Stimulasi/rehabilitasi kognitif adalah aktivitas untuk meningkatkan atau
memperbaiki atau menanggulangi proses kerja otak (kognitif) dalam rangka
meningkatkan fungsi intelegensi (termasuk sesomotorik, praksis, dan
representatif) (Kepmenkes, 2010). Hal ini juga salah satu yang dapat dilakukan
perawat. Salah satu tindakan stimulasi/rehabilitasi kognitif yang dapat dilakukan
seperti brai gym (Dennison & Dennison, 2009)

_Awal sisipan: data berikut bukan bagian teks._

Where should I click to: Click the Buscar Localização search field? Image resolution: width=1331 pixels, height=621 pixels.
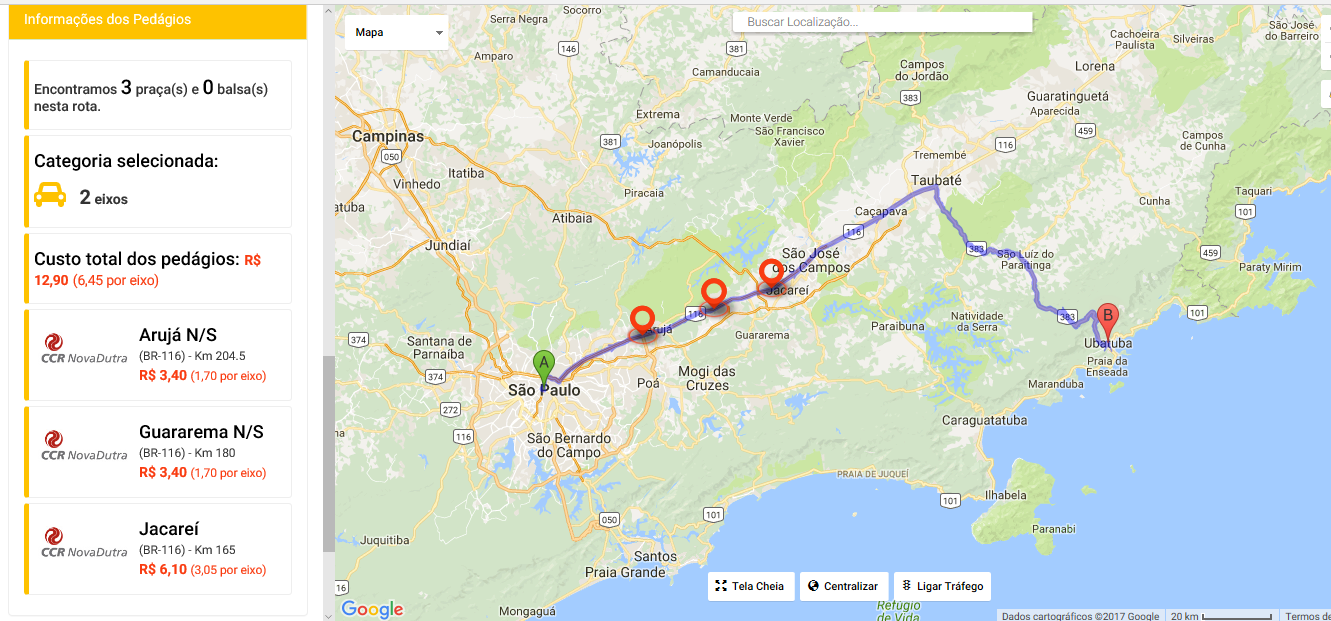(882, 22)
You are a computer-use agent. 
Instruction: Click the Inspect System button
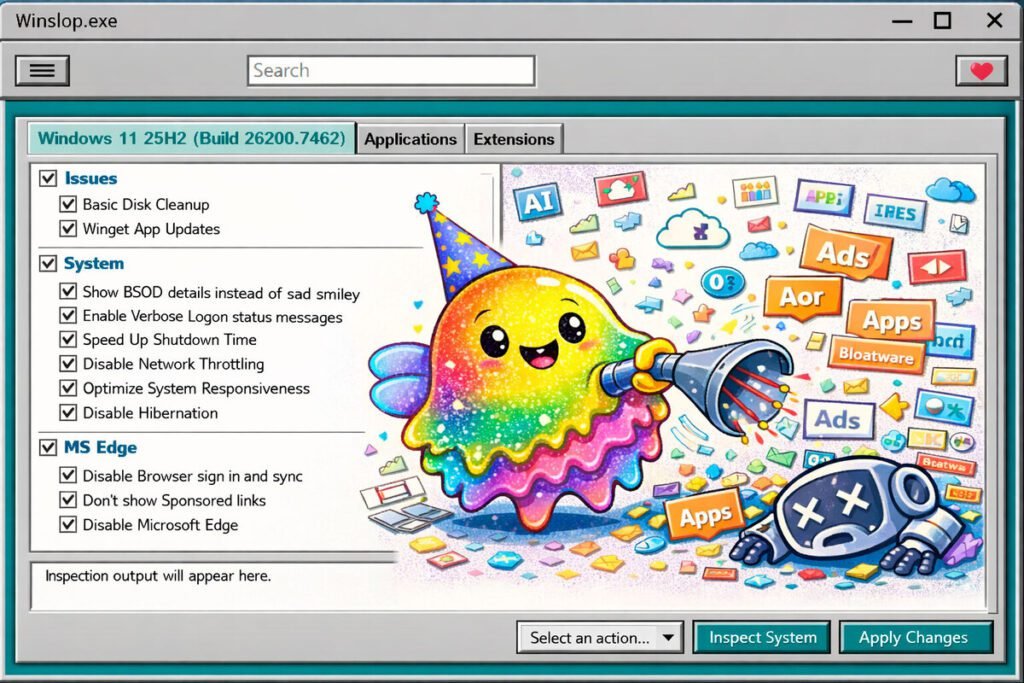pos(762,637)
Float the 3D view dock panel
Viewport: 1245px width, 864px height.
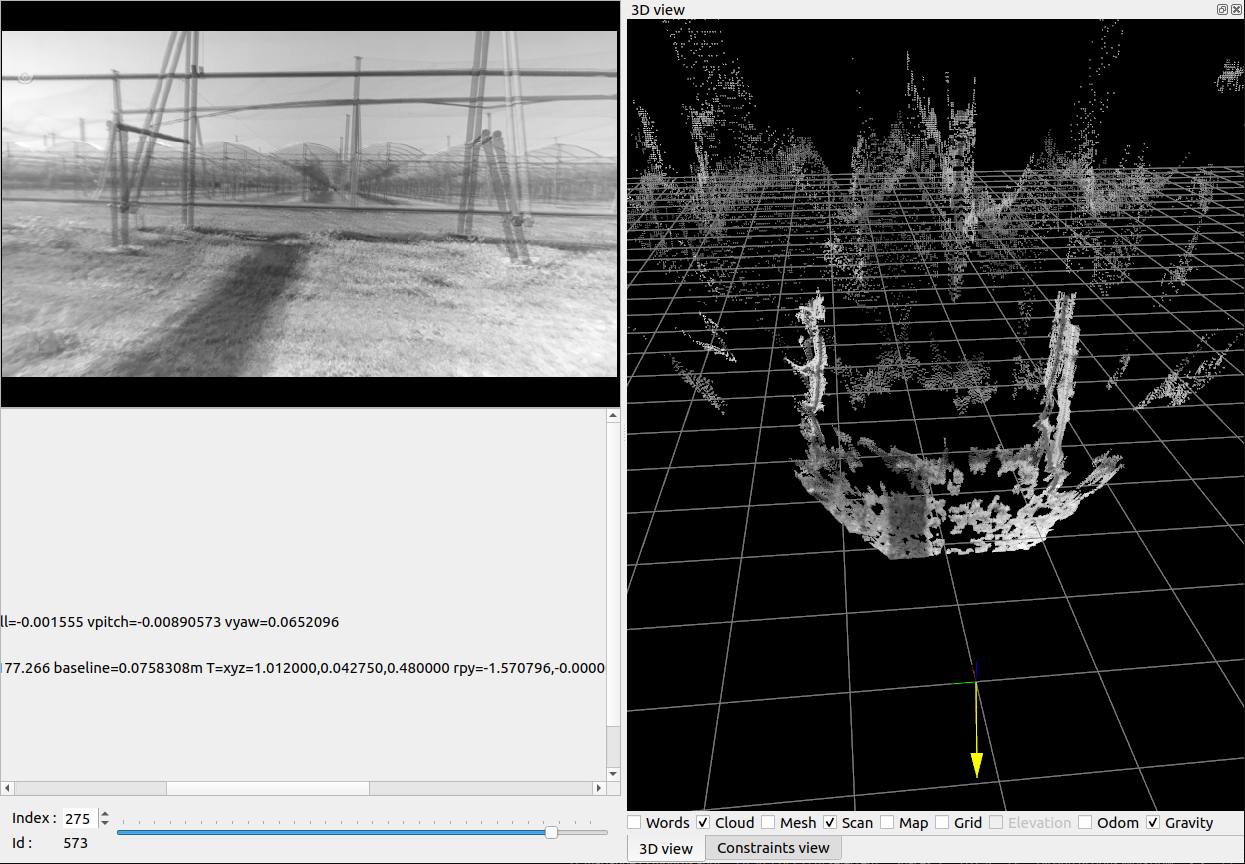pos(1222,9)
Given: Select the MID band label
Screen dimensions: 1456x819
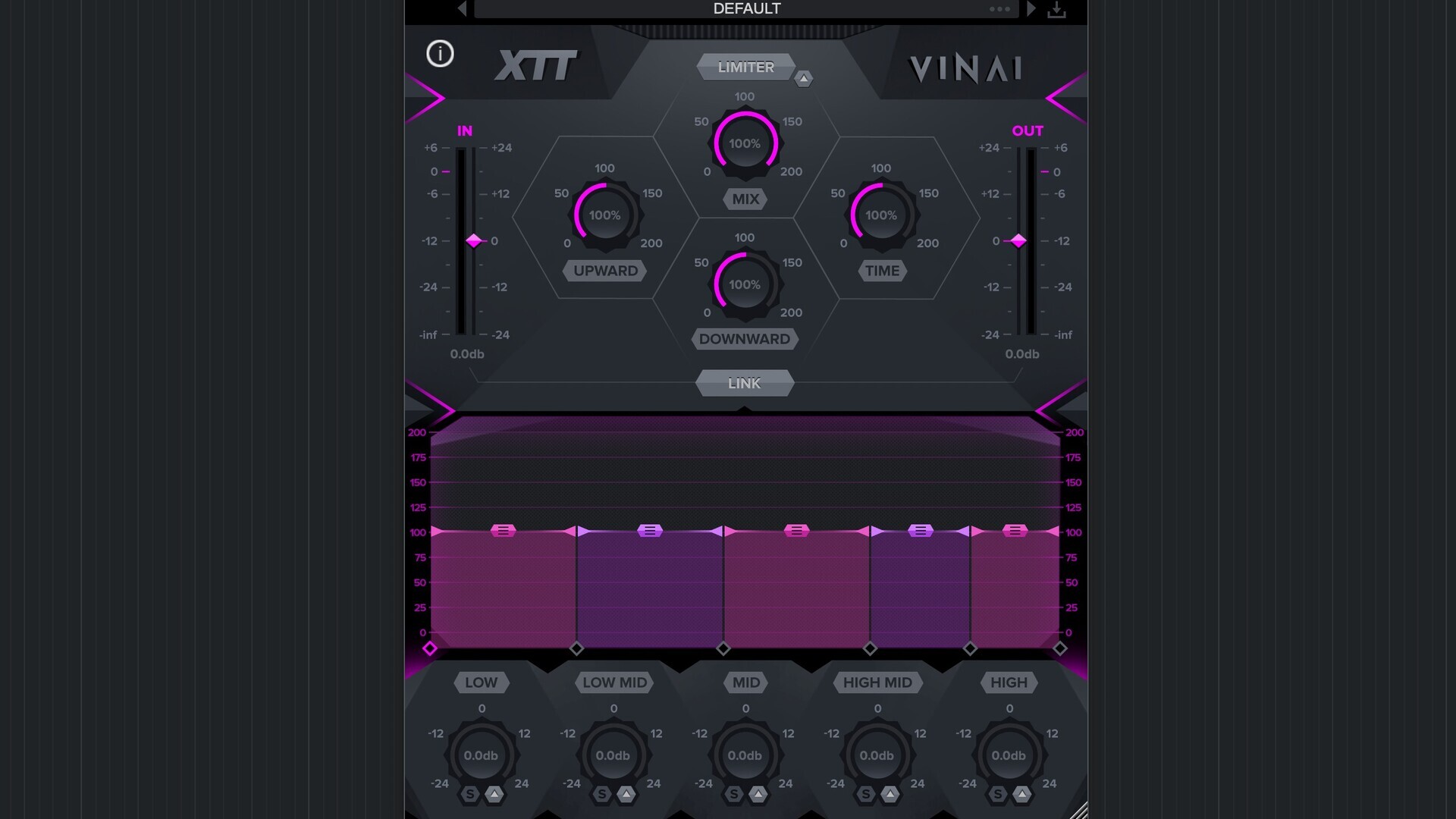Looking at the screenshot, I should tap(745, 682).
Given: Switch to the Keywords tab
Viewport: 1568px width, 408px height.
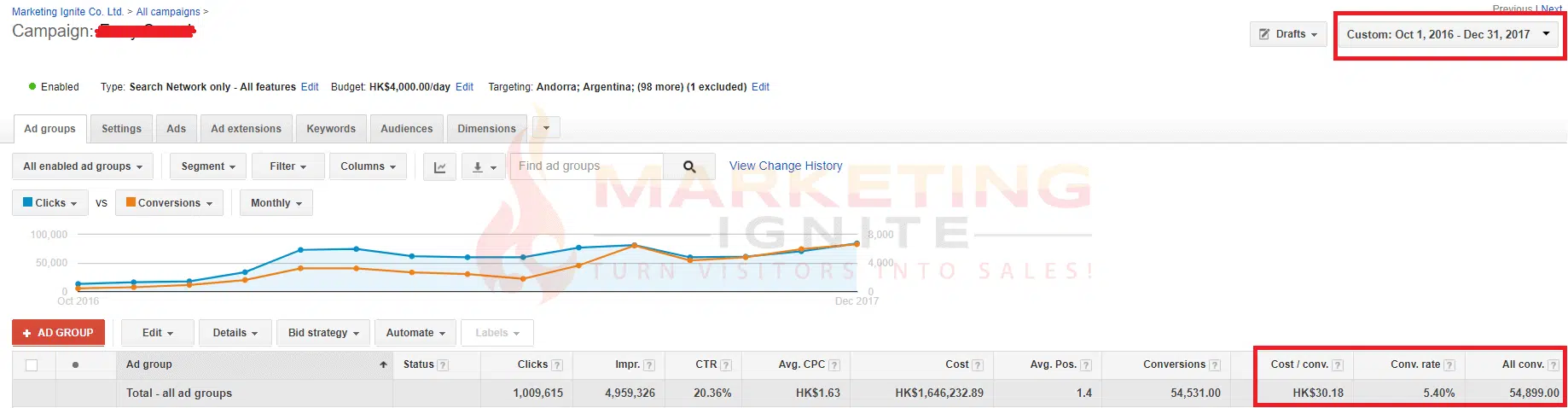Looking at the screenshot, I should [x=331, y=129].
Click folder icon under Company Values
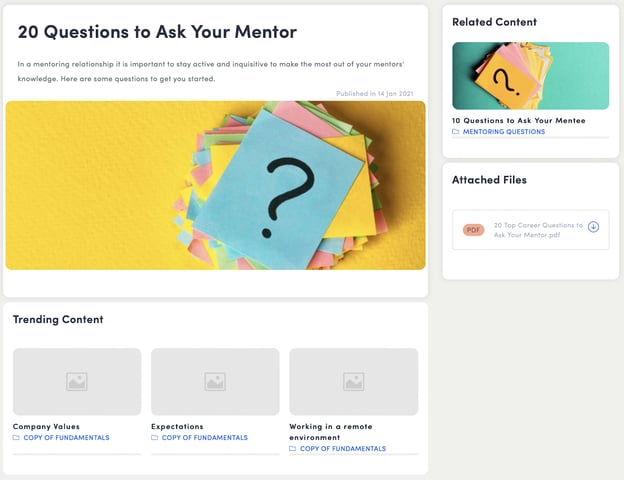The width and height of the screenshot is (624, 480). [x=16, y=437]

Penelitian Dobkin tahun 2015 tidak menggambarkan seluruh aspek kognitif,


hanya menunjukan aspek memori dan bahasa dengan hasil 30% pasien stroke
mengalami gangguan memori dan 38% dari 881 pasien atau berjumlah kurang
lebih 335 pasein mengalami gangguan bica aphasia, 20% diantaranya mengalami
gangguan bicara berat.

Dari penelitian Firmansyah tahun 2007 menunjukkan bahwa dari 42 penderita


stroke didapatkan 21 penderita mengalami gangguan kognitif. Penderita stroke
diperkirakan beresiko mengalami gangguan kognitif sekitar 50% sampai 75% dan
prevalensi menjadi demensia 3 bulan pasca stroke berkisar antara 23,5% sampai
61%. Penelitian lain di instalasi Rehabilitasi Medik RSUP Prof.Dr.R.D.Kandou
Manado yang dilakukan oleh Marchta et al, (2014) dari 50 pasien stroke non
hemoragik didapatkan sebanyak 28 orang (56%) yang memiliki gangguan fungsi
kognitif ringan (probable gangguan kognitif) dan sebanyak 2 orang (4%) yang
mengalami gangguan fungsi kognitif sedang (definite gangguan kognitif).
Prevalensi gangguan kognitif 3 bulan pasca stroke sebesar 22%.8.
Dari hasil penelitian ini, penulis merasa perlu mengetahui gambaran fungsi
kognitif pada pasien stroke di RS Al-Ihsan.

1.1 Rumusan Masalah


Bagaimana gambaran fungsi kognitif pada penderita stroke di RS Al-Ihsan?
1.2 Tujuan Penelitian
1.2.1 Tujuan Umum
Mengetahui gambaran fungsi kognitif pada penderita stroke di RS Al-Ihsan
1.2.2 Tujuan Khusus
- Mengetahui dimensi atensi pada pasien stroke.
- Mengetahui dimensi bahasa pada pasien stroke.
- Mengetahui dimensi memori pada pasien stroke.
- Mengetahui dimensi visuospasial pada pasien stroke.
- Mengetahui dimensi fungsi eksekutif pada pasien stroke.

1.3 Manfaat Penelitian


1. Bagi institusi pendidikan
Dapat dijadikan sebagai data mengenai gambaran fungsi kognitif pada pasien
stroke.
2. Bagi tempat penelitian
Dapat dijadikan data dan pertimbangan untuk meningkatkan rehabilitasi kognitif
pada penderita stroke.
3. Bagi Penelitian
Menambah wawasandan dan pengalaman dalan penelitian mengenai gambaran
fungsi kognitif pada pasien stroke di RS Al-Ihsan Kota Bandung.